It's hard for me to have much sympathy for the plight of Cardinal Stafford, but I will give him a great deal of credit for operating in total integrity. One of the things which really impacted my perception of the hierarchy was all the double messages they sent during this time. It was hard to take any public pronouncement seriously when the grapevine and actual pastoral practice was so opposite. The public face of many in the hierarchy was the primacy of obedience to the papacy where the private pastoral face was the primacy of individual conscience. Humanae Vitae put many true Vatican II bishops in a horrible bind between their personal conscience on this issue and the institutional demand for obedience with in the ranks.
If Humanae Vitae has proven anything, it's how destating the effects can be when a pronouncement is patently out of sync with the majority of the people of God, and most especially when it's out of sync with the majority of the clergy. I also think that Humanae Vitae brought out another conflict. Many, many people percieved that relaxing the ban on artifial birth control was an act of compassion, and when one reaches that understanding, teaching compliance to the ban as an act of obedience holds little water.

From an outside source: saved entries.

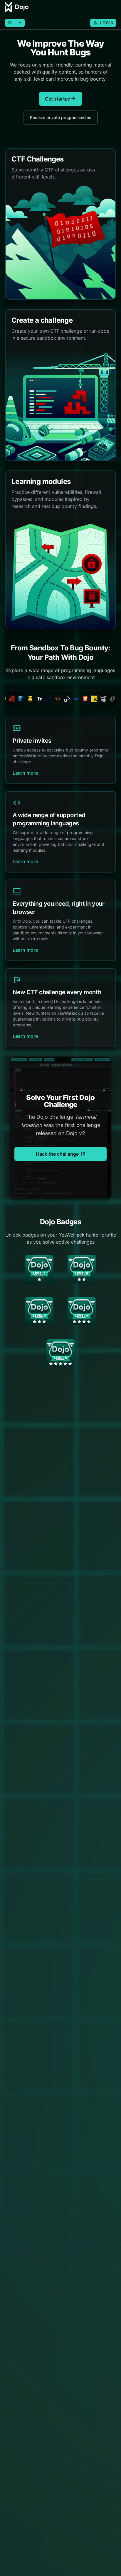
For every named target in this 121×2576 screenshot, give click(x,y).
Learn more (25, 773)
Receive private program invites (60, 117)
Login (103, 23)
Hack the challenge (60, 1153)
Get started (60, 98)
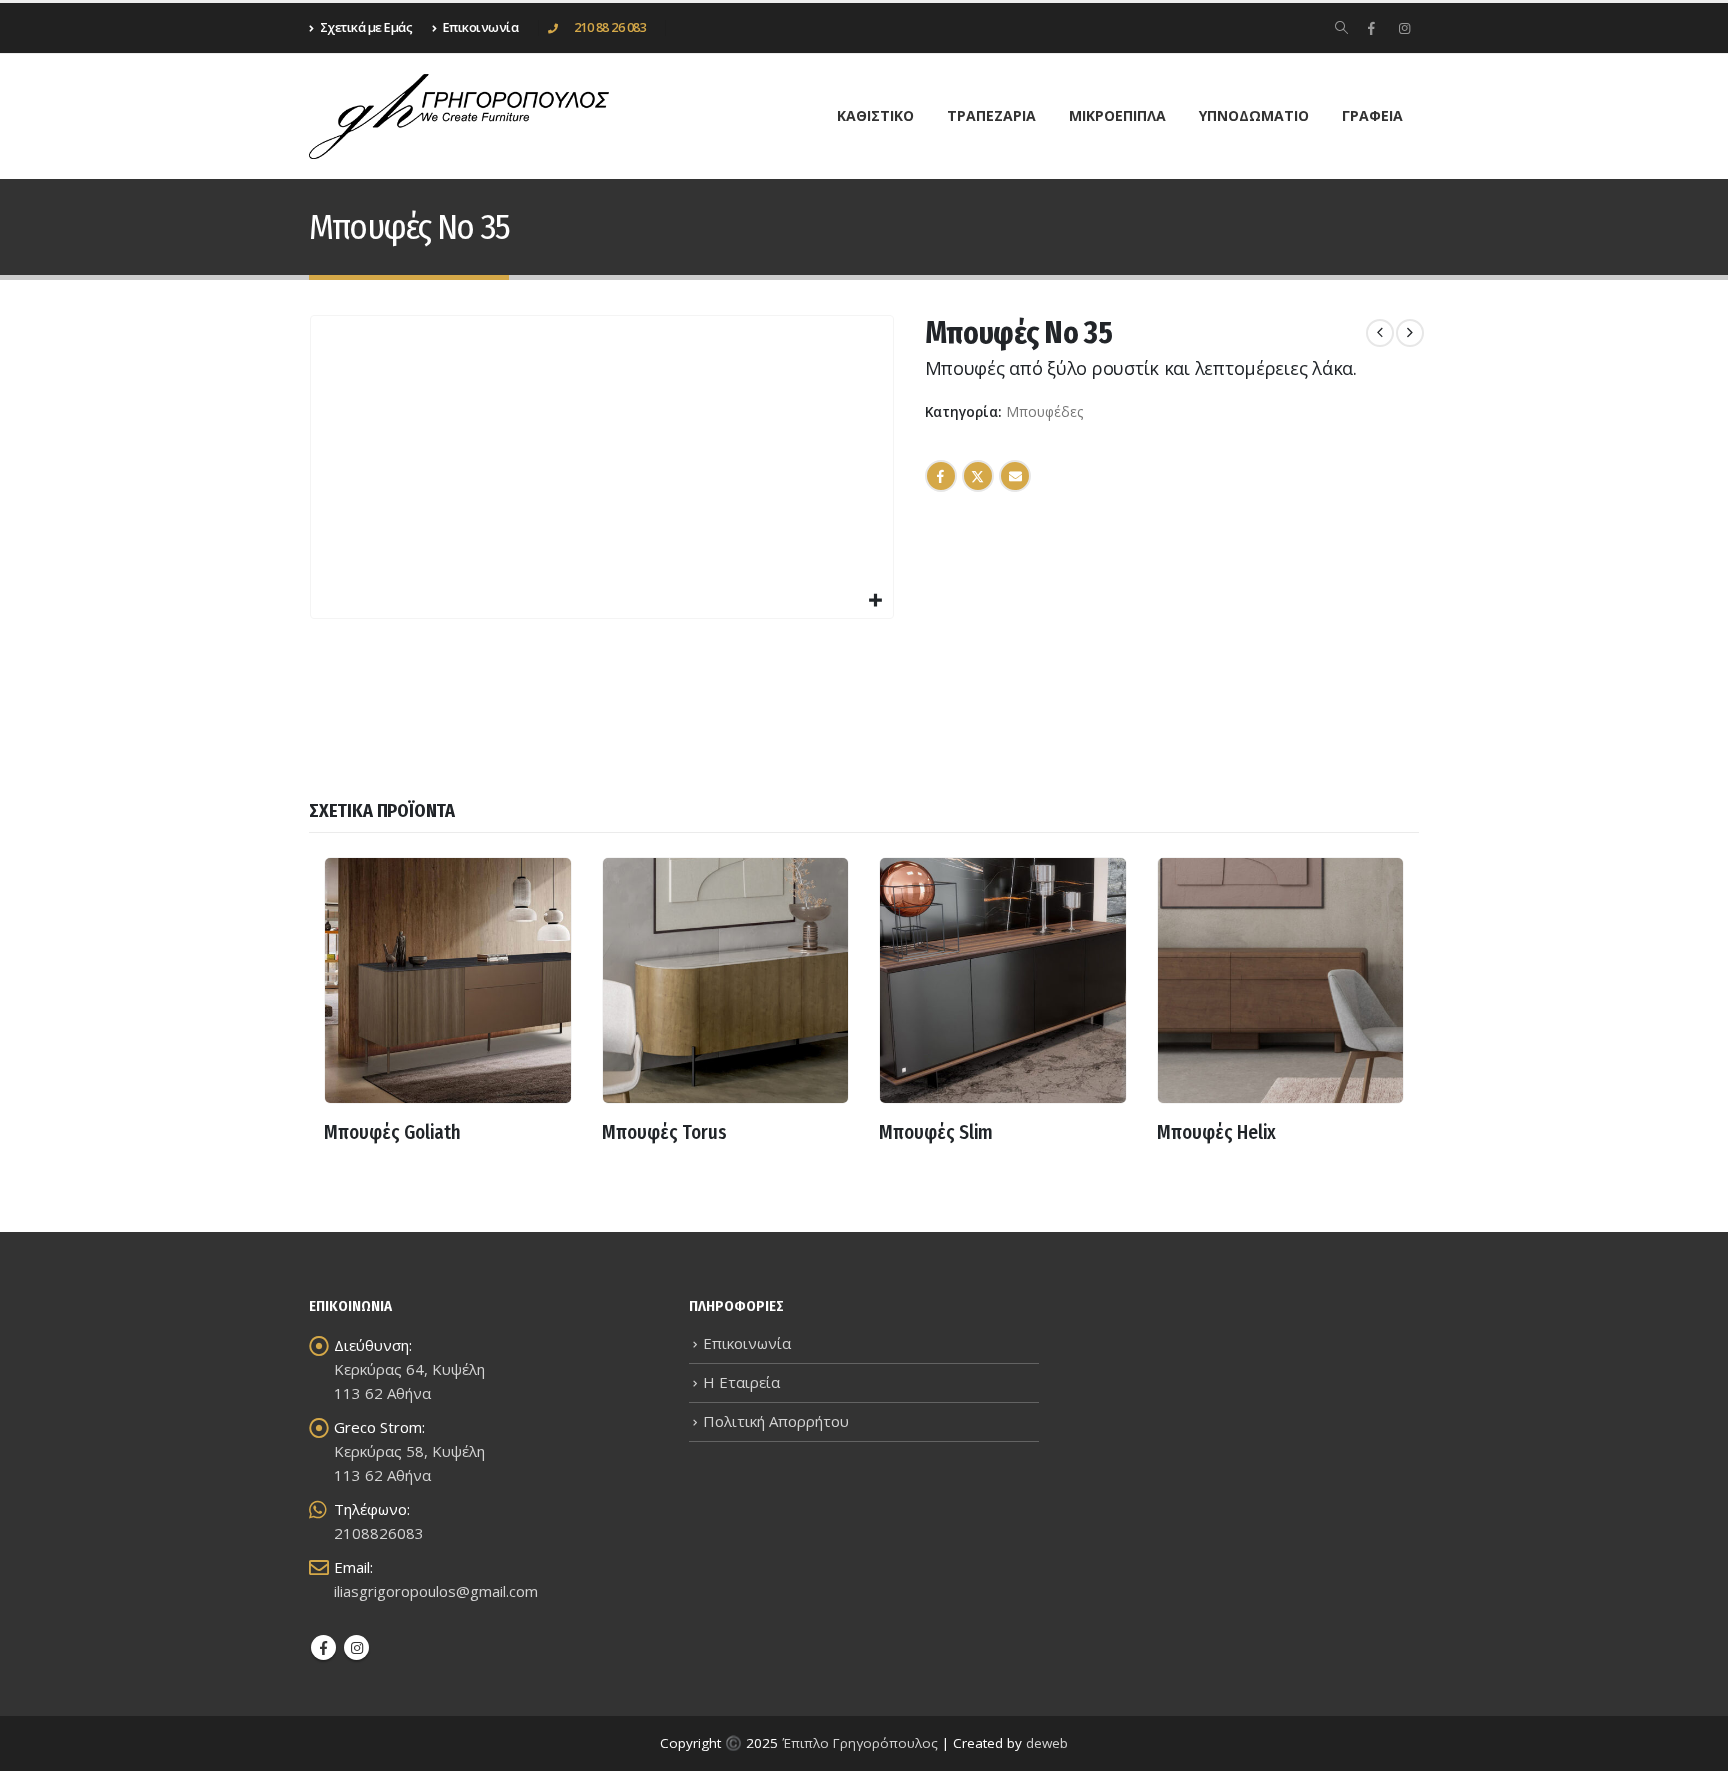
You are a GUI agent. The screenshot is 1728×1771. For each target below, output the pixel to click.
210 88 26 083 (610, 27)
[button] (1341, 28)
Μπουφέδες (1044, 411)
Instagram (356, 1647)
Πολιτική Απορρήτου (776, 1421)
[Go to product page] (448, 981)
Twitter (978, 476)
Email (1015, 476)
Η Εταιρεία (741, 1382)
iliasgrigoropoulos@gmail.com (436, 1591)
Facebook (941, 476)
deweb (1047, 1743)
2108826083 (379, 1533)
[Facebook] (1371, 28)
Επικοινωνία (747, 1343)
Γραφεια (1372, 115)
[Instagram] (1404, 28)
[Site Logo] (459, 116)
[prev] (1380, 333)
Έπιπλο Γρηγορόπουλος (860, 1743)
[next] (1410, 333)
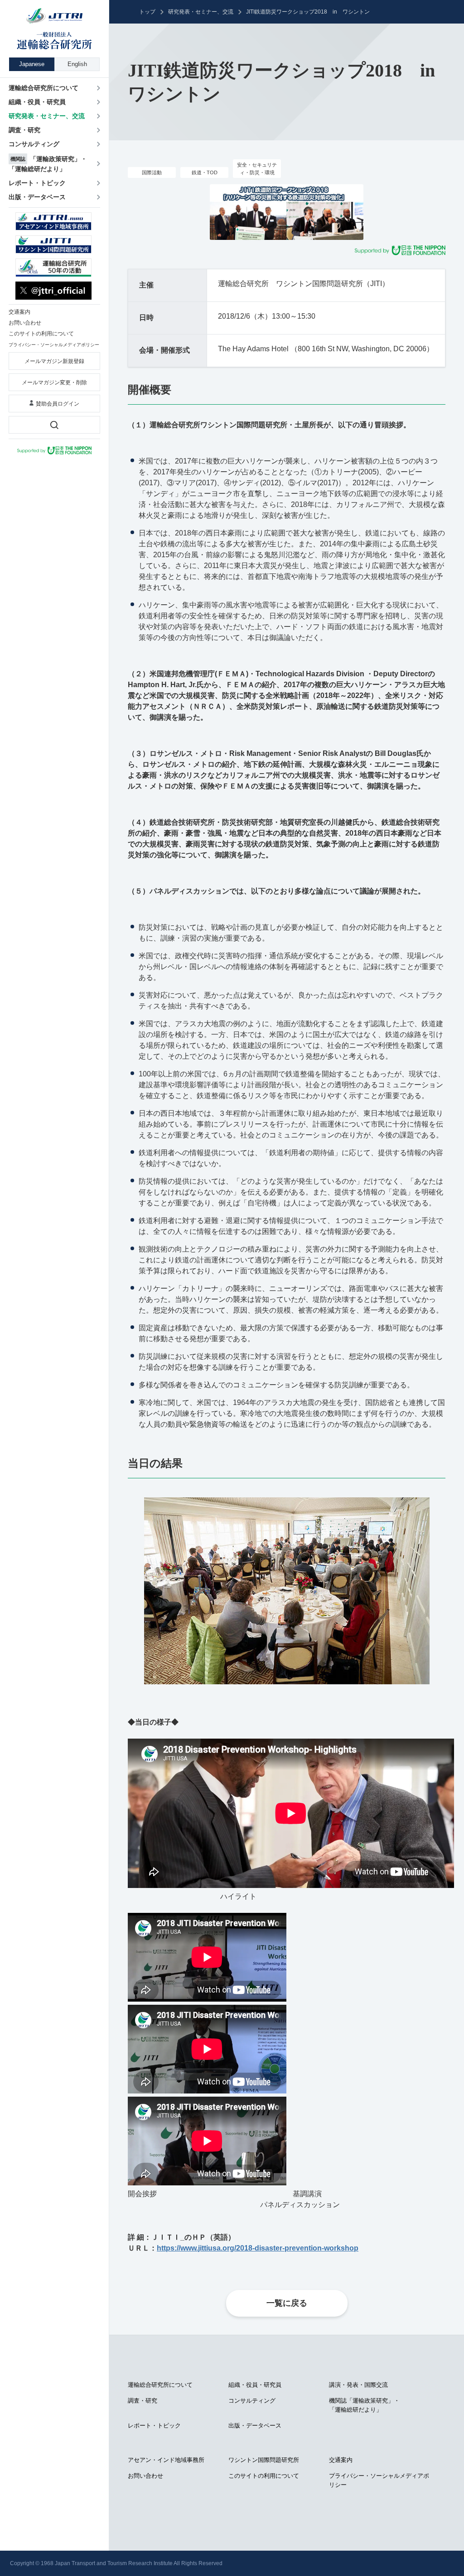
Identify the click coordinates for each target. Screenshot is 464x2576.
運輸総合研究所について (160, 2384)
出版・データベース (254, 2425)
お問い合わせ (145, 2475)
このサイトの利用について (263, 2475)
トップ (147, 12)
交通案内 (341, 2460)
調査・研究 (142, 2400)
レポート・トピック (154, 2425)
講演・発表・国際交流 (358, 2384)
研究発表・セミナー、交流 (200, 12)
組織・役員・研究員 (254, 2384)
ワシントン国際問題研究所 (263, 2460)
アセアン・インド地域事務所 (166, 2460)
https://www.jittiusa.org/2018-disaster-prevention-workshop (257, 2248)
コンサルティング (252, 2400)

The spin now is to couple Paul's writing with John Paul's theology of the body and try to raise this encyclical to new levels of spiritually brilliant insight. The truth is it was never prophetic insight, it was rehash of old arguments based in the notion that sex exists primarily for procreation with a token argument about unity. The only thing unifying about Humanae Vitae is that to practice NFP both partners have to be totally unified in agreeing to engage in the practice to avoid conception. I see this as just another one of those hypocritical theological arguments which thinks up a 'new' process in order to circumvent some other absolute traditional and scriptural truth. Just like the annulment process. In my book, birth control is birth control and divorce is divorce, and as many angels as want to can dance on the head of a pin.